When my wife and I came down with COVID recently (after evading it for more than two years), a friend commented “They’re dropping like flies!” — and then wondered where that expression came from.
You’ll find sources online that date the expression to 1902, but Ellen Gutoskey, a staff writer for Mental Floss, shared an 1857 citation from a British newspaper. (She wisely hedged her bet, describing it as “one of the oldest written references.”)
My own research in newspaper databases had found the same 1857 article, in the London paper The Standard:
By searching some variations on the term, I was able to push the earliest use back further:
- “drop like flies” (instead of “dropped”): 1855
- “dropped off like flies”: 1845
- “fell like flies”: 1834
All of these, including the 1857 article, were in war-related newspaper stories about soldiers killed or wounded or just exhausted.
Moving beyond newspapers to books pushed the term back further still. My Google Books search showed the term as early as 1800. I was skeptical, as Google Books dates are not always accurate, but there were two surprises in store for me when I went to the result:
- It was, indeed, from 1800; and
- It was a translation of a Spanish term in a Spanish-English dictionary.
Since I now had the Spanish term – caer como moscas – I thought I’d try to go back further, to 1700 (not expecting to find anything.) But, lo and behold, there it was in several earlier dictionaries, the earliest a 1729 Castillian dictionary.
My rough translation (with the help of Google Translate) renders this as:
Phrase that denotes the abundance of something perceived as harmful. Covarr. says it is used when there are many sick, and also when there are a great number killed.
“Covarr.” turns out to be Sebastián de Covarrubia (1539-1613), a Spanish lexicographer who compiled the first Spanish language dictionary, Tesoro de la Lengua Castellana o Española, in 1611.
And sure enough, there it was, published 412 years ago. It was at the very end of a long entry on the word caer, as one of many examples of its use: caer como moscas, or drop like flies.
So that answers the “When?”, at least until someone finds something earlier, perhaps in yet another language. (Latin, anyone?).
But what about the “Why?” Why is “dropping like flies” used to mean great numbers falling sick or being killed?
Flies in Winter, Fire, and Honey
What could account for large numbers of flies “dropping,” in a manner so common as to spawn a phrase applied to large numbers of humans dropping (from disease or battle or some other cause?) Gutoskey, in Mental Floss, speculated that it might be because houseflies and fruit flies have very short lifespans and are “just a lot easier to kill than other organisms.”
Another possible reason is the seasonal nature of flies, flourishing in spring and summer and dying out in large numbers as the weather turns colder.

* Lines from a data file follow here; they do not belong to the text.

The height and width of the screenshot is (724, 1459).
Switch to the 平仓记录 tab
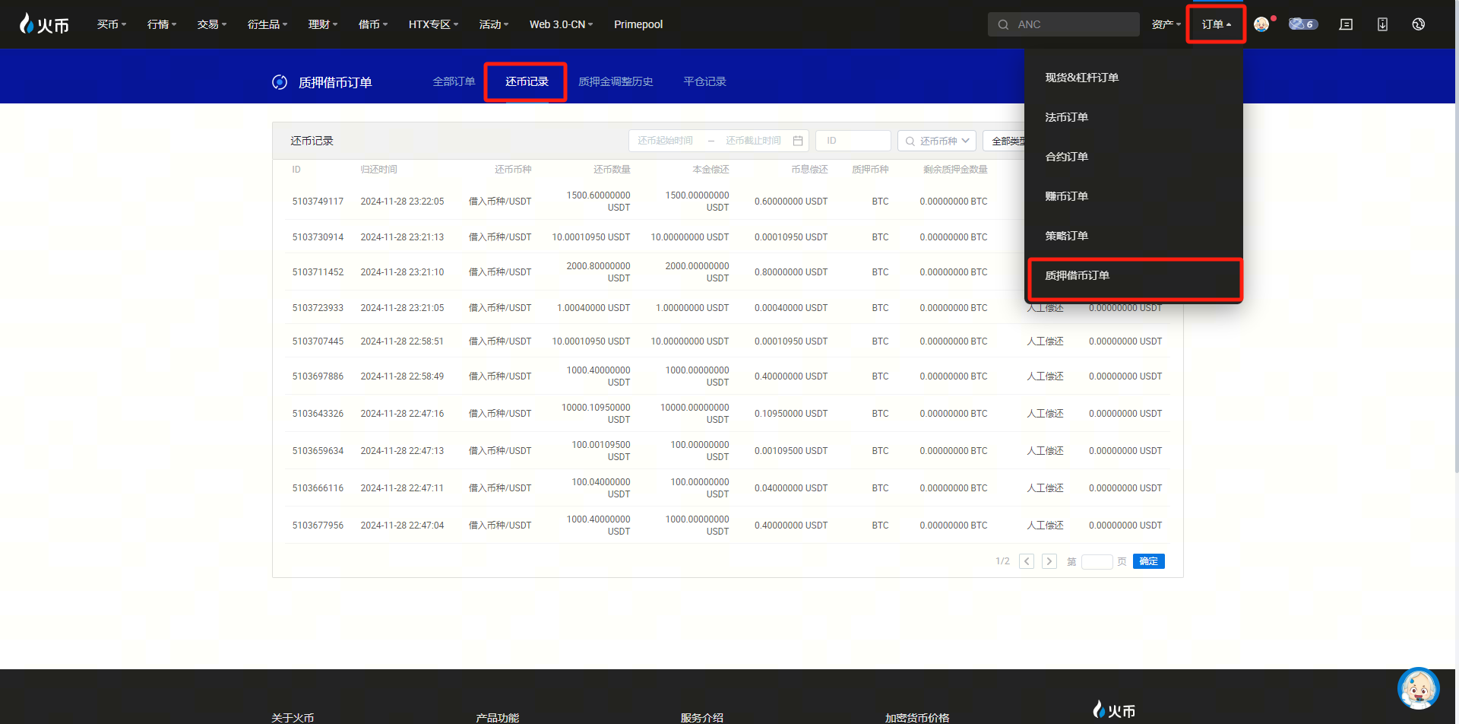[x=704, y=81]
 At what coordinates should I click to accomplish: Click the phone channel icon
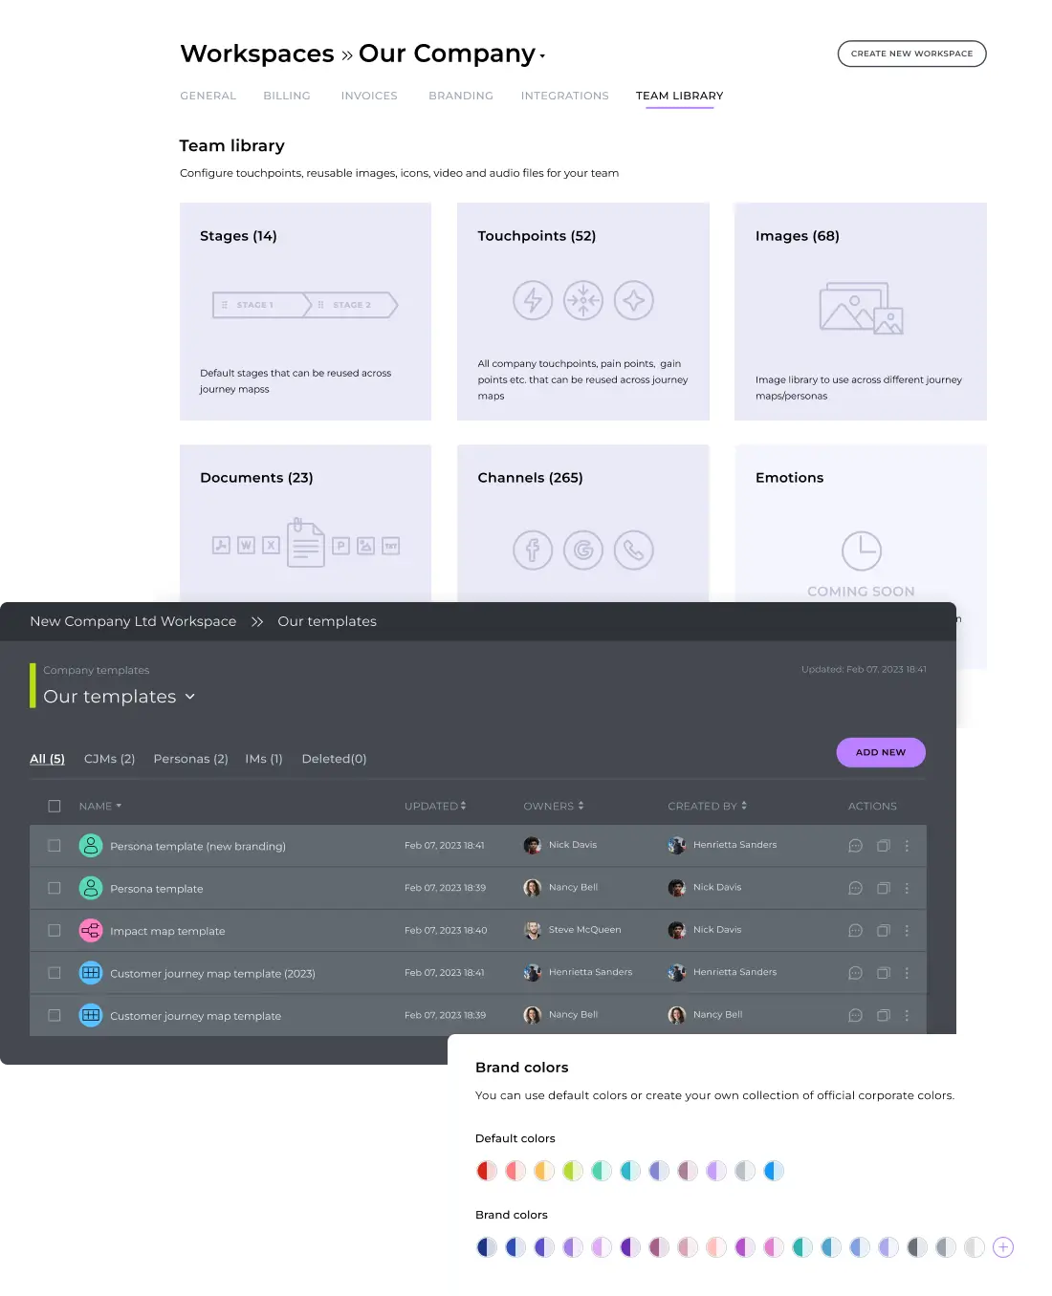coord(633,551)
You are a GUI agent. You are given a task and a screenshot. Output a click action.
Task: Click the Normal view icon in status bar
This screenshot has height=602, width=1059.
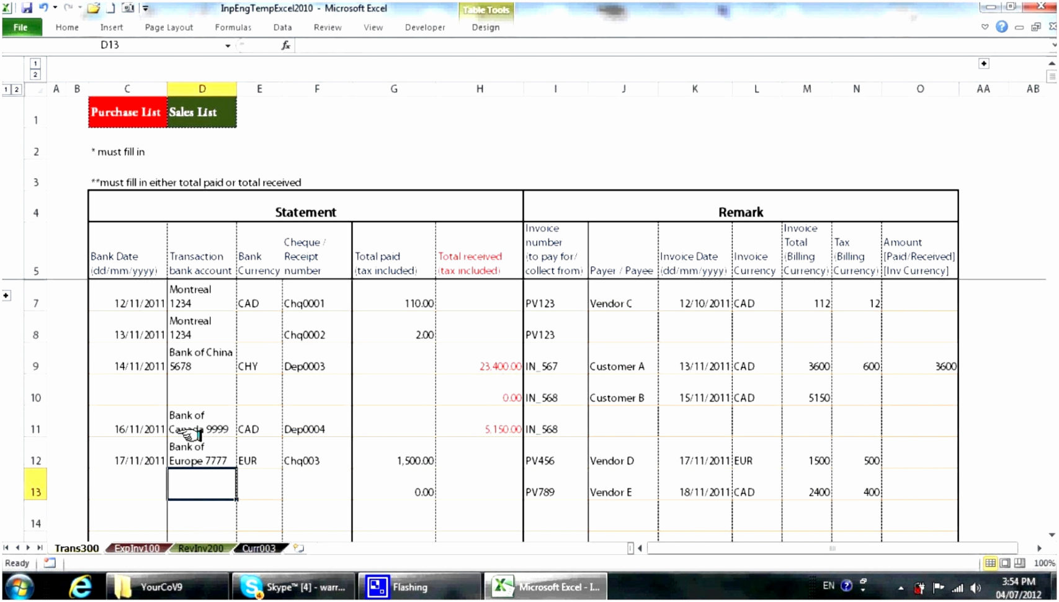[x=990, y=563]
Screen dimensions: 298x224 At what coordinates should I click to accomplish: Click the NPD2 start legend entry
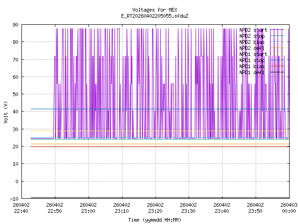pyautogui.click(x=253, y=30)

There are hints of this in 18th century British newspapers. In 1710, the Examiner, in Exeter, made metaphorical use of this cycle in an article that talked about
whole swarms of Lies which buz about the Heads of some people, like Flies about a Horse’s Ears in Summer.
A short poem in the Stamford Mercury in Lincolnshire in 1737 lambasted what we might today call “fairweather friends” who “like Flies attend the summer of our day,”
But when Life’s wintry Evening Shades come on,
Soon we behold the treacherous Insects gone,
And find ourselves at once deserted and undone!
Other possible connections between flies and mass death involves flames and honey (or treacle) that draw flies only to lead to their demise.
As early as 1647, Mercurius Pragmaticus, a Royalist newspaper in London, warned Parliamentarians tempted to throw their lot in with Oliver Cromwell that
they like flies court their owne Ruins, flying into those flames that will surely consume the wings of their Riches….
A century and a half later and an ocean away the Freeman’s Journal in Philadelphia in 1784 warned that
….factious spirits, like flies about a candle, seldom desist from their impertinence and presumption, till the object which is their pursuit proves their destruction.
Flies drawn to a flame or to a honey pot seem less likely than a change of weather to lead to the kind of mass drop that would give way to the human-focused metaphor. But it is hard to say for certain. Perhaps there are some Spanish texts that will provide more of a clue, but for now my money’s on the cold weather cause of the flies’ demise and the birth of “dropping like flies.”